Sicilia, la Commissione antimafia al fianco dei giornalisti: "Avamposto di libertà"
Un evento senza precedenti si è svolto ieri a Palermo: per la prima volta nella sua storia, la Commissione Antimafia dell’Assemblea Regionale Siciliana si è riunita nella sede dell’Ordine dei Giornalisti di Sicilia, un bene confiscato a Cosa nostra, per manifestare solidarietà ai cronisti minacciati. Un segnale forte di vicinanza a una categoria sempre più esposta, che spesso paga un prezzo altissimo per il proprio lavoro.
L’incontro, presieduto dal presidente della Commissione Antonello Cracolici, ha visto la partecipazione di direttori di giornali, televisioni, radio e testate online, oltre ai consiglieri dell’Ordine e a numerosi giornalisti, molti dei quali costretti a vivere quotidianamente tra minacce, intimidazioni e querele temerarie. Ventidue gli interventi nel corso della giornata, con testimonianze dirette che hanno messo in luce le difficoltà di chi racconta la realtà siciliana, tra inchieste scottanti e pressioni sempre più stringenti.
"I giornalisti sono la frontiera dei diritti in Sicilia"
“Siamo qui – ha dichiarato Antonello Cracolici – per dare un segnale forte a favore di una categoria, quella dei giornalisti, che considero la frontiera più esposta per il diritto alla libertà in Sicilia e nel nostro Paese. Sono considerati una minaccia più degli stessi magistrati e delle forze dell’ordine, perché minano la reputazione dei mafiosi e fanno più danno delle carceri, ormai divenute luoghi aperti”.

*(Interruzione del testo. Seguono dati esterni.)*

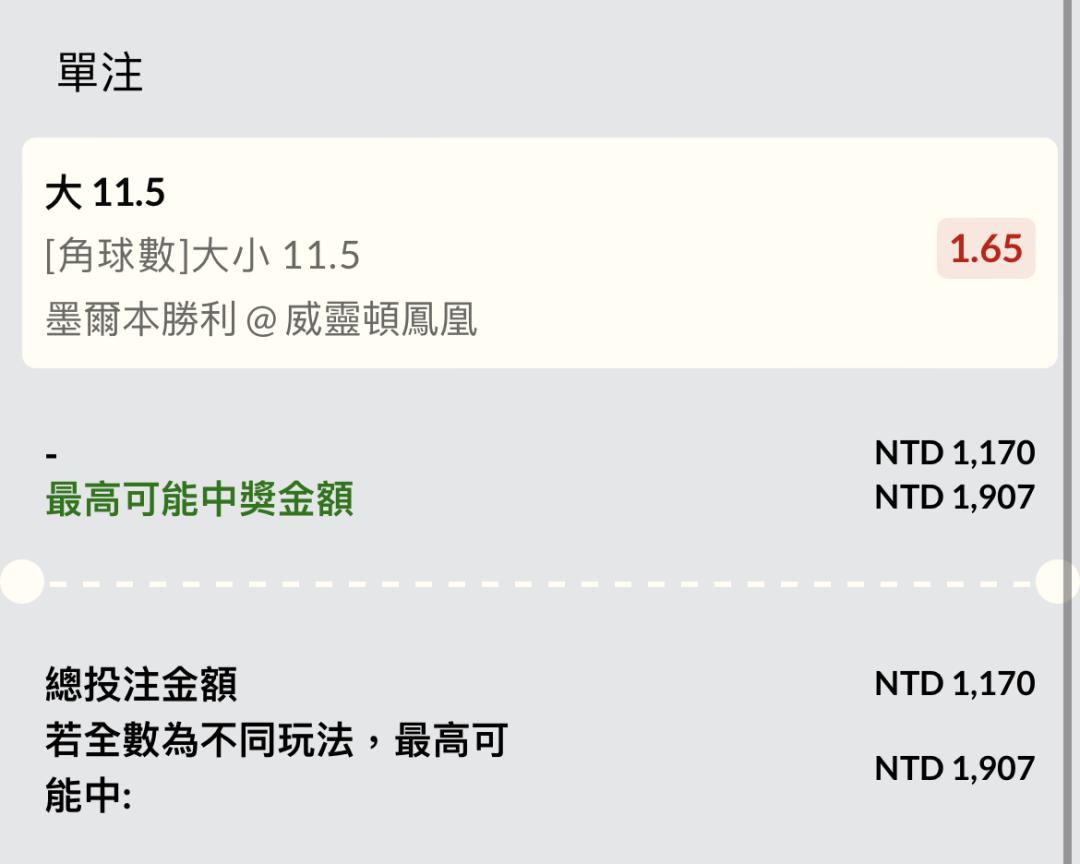
Task: Click the dash label above 最高可能中獎金額
Action: point(51,455)
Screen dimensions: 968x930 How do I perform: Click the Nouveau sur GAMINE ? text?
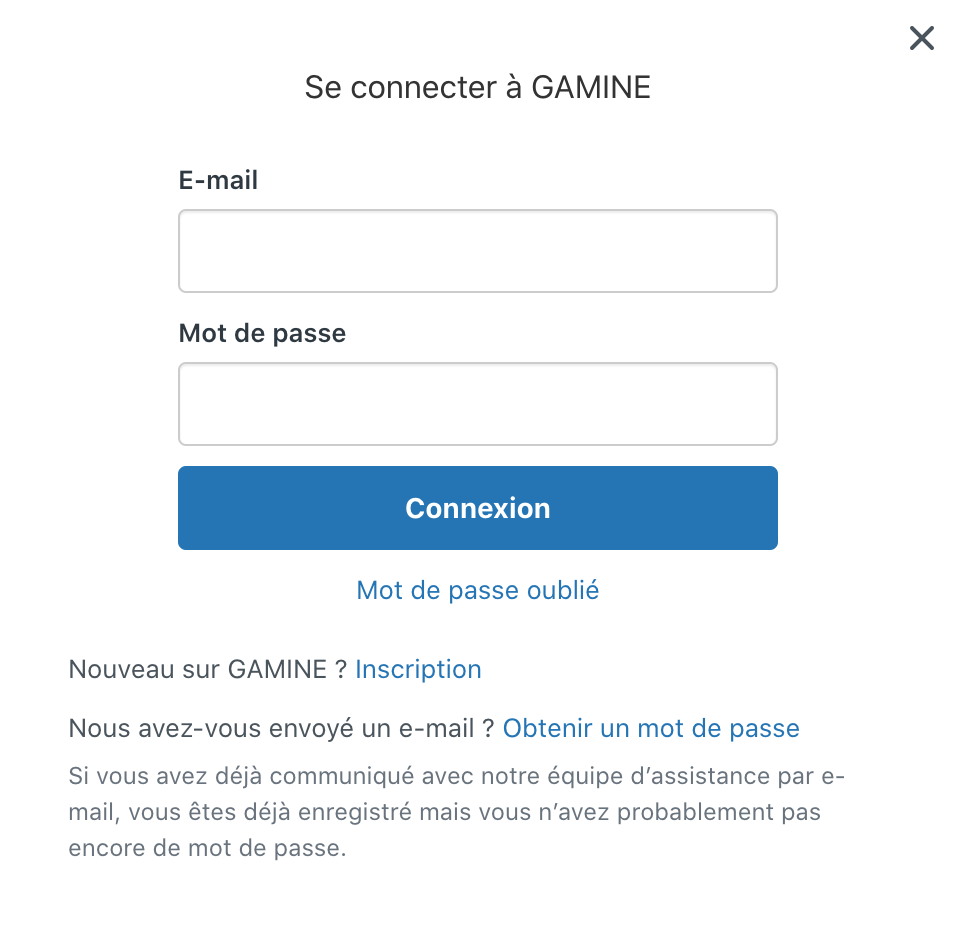tap(207, 669)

Il presidente della Commissione Antimafia ha poi denunciato i continui tentativi di imbavagliare la stampa attraverso le querele temerarie e le leggi che limitano la possibilità di accesso agli atti giudiziari: “L’esercizio della libertà di stampa è sacro. Non possiamo permettere che chi fa il proprio lavoro venga ostacolato o perseguito solo per aver raccontato i fatti. Dobbiamo contrastare anche il fenomeno della nuova narrazione della mafia sui social e nelle piazze, dove si cerca di dare un volto affascinante e attrattivo a Cosa nostra”.
"Noi diamo fastidio perché facciamo il nostro lavoro"
L'incontro si è svolto nella sala riunioni dell’Ordine dei Giornalisti di Sicilia, dove campeggiano i volti dei nove cronisti assassinati dalla mafia. “Non voglio che un altro quadro venga appeso qui”, ha detto con forza Roberto Gueli, presidente dell’Ordine, sottolineando la necessità di fare squadra per proteggere la categoria. “Ci dobbiamo guardare negli occhi e capire che siamo dalla stessa parte. Noi diamo fastidio perché facciamo il nostro lavoro, e invece riceviamo minacce, proiettili in busta. Ma non ci fermeranno”.
Un concetto ribadito anche dal giornalista Salvo Palazzolo di Repubblica, che ha denunciato la sovraesposizione dei cronisti siciliani: “Cosa nostra comunica, l’antimafia no. Spesso siamo lasciati soli, costretti a lavorare in un clima di tensione continua”.
Il caso di Trapani e il clima di intimidazioni
Tra gli interventi più significativi, quello di Giacomo Di Girolamo, direttore di Tp24, che ha raccontato la difficile situazione vissuta dai giornalisti a Trapani: “Siamo costretti a lavorare tra minacce e insulti continui. C’è un clima di intimidazione che si respira ogni giorno, e raccontare la realtà diventa sempre più complicato”. La testimonianza di Di Girolamo ha ricevuto l’unanime solidarietà della Commissione e dei colleghi presenti.
No alle leggi bavaglio, sì a un tavolo con le procure
L’incontro si è concluso con un chiaro segnale di opposizione alle cosiddette "leggi bavaglio", che limitano l’accesso ai documenti giudiziari e impediscono ai giornalisti di informare l’opinione pubblica sui procedimenti in corso. Su questo punto, è stata avanzata la proposta di creare un gruppo di lavoro con le procure siciliane per trovare una soluzione condivisa, che tuteli il diritto all’informazione senza compromettere le indagini.
Un appuntamento storico, quello di ieri, che segna un cambio di passo importante. Perché la lotta alla mafia passa anche dalla libertà di raccontarla.